Exhibition ended: Kittelsen’s Nix in the Depths of the Lake
Welcome to the depths of the lake — to the home of the Nix. The Nix is sly. He hunts for humans. In the depths of the forest lake, the Nix lives by his lonesome, and every once in a while he transforms into a white horse to lure us onto his back — and deep down underwater.
Theodor Kittelsen’s ‘Nøkken’ (‘The Nix’) is an exhibition highlight as the Kittelsen Museum at the Cobalt Mines celebrates its 25th anniversary. The museum entrance has been redesigned to invite the public down into the cellar — into the depths —in order to experience the sinister and wicked Nøkken, depicted in several illustrations. The frightening tales of the Nix may have developed over centuries as a way to help prevent drowning and an eerie explanation for deaths that had already occurred.
Tales of the water trolls, the water spirits Fossegrim and Nøkken, and the enormous sea worms by Andreas Faye, inspired Kittelsen to illustrate and publish ‘Troldskab’ in 1892. This included his iconic imagery of the Nix in a lake surrounded by water lilies and gazing straight at us with his bright yellow eyes. In the exhibition we also see the Nix as he waits in the depths of the lake for innocent passersby to reach down into the water so he can grab them with his slimy hands.

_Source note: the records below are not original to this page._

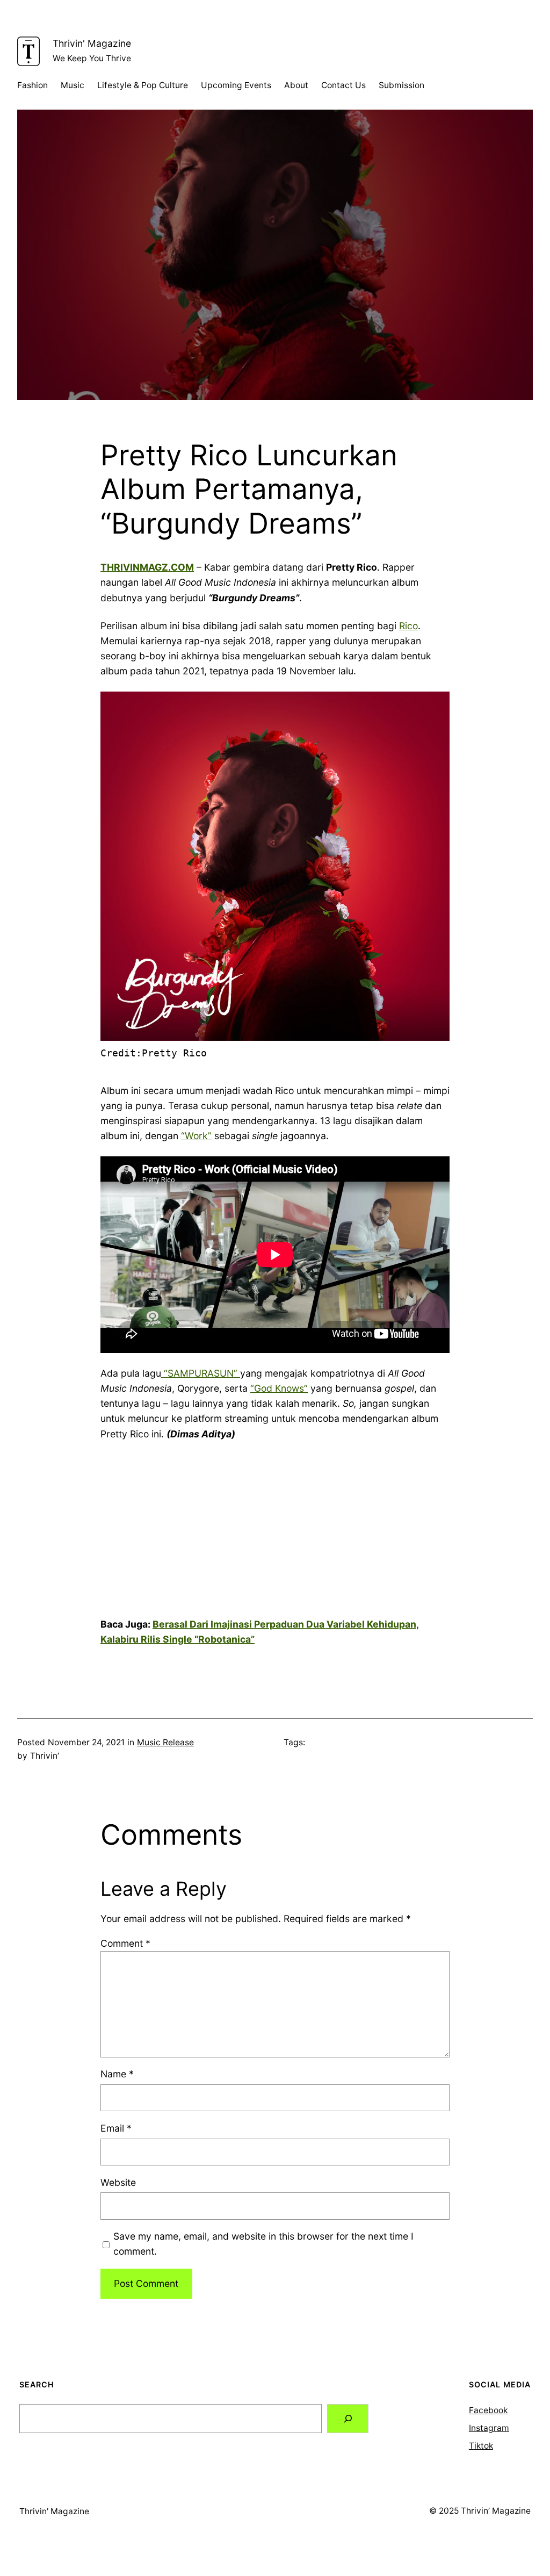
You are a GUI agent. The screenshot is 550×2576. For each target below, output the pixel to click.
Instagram (489, 2428)
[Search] (347, 2418)
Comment (125, 1943)
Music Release (165, 1742)
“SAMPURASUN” (200, 1373)
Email (116, 2128)
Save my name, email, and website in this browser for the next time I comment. (263, 2243)
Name (117, 2073)
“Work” (196, 1135)
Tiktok (481, 2446)
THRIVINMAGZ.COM (147, 567)
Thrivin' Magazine (92, 43)
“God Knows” (279, 1388)
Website (118, 2182)
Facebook (488, 2410)
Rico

The story of the Kittelsen Museum began in 1987 when Nanna and Helge Theodor Kittelsen contacted the Cobalt Mines and Works, in hopes of building a permanent museum for their father’s work. In return, they donated a number of artifacts that remained in the family’s possession, such as original wood-carved chairs, a cabinet, writing table, wastepaper basket, and friezes.
King Harald V officially opened the Kittelsen Museum at the Cobalt Mines six years later, on May 21, 1993. Ever since, the Cobalt Works and Mines has focused on expanding its Kittelsen collection with oil paintings, watercolors and drawings. Today the museum houses many of Kittelsen’s important works and masterpieces, such as ‘Bergtrold’ (‘Mountain Troll’), ‘Når aspen blør’ (When the Aspen Bleeds? or Blows’?), ‘Trollene på vei til Soria Moria Slot’ (Trolls on Their Way to Soria Maria Castle’), and ‘Dompap’ (Bullfinch’).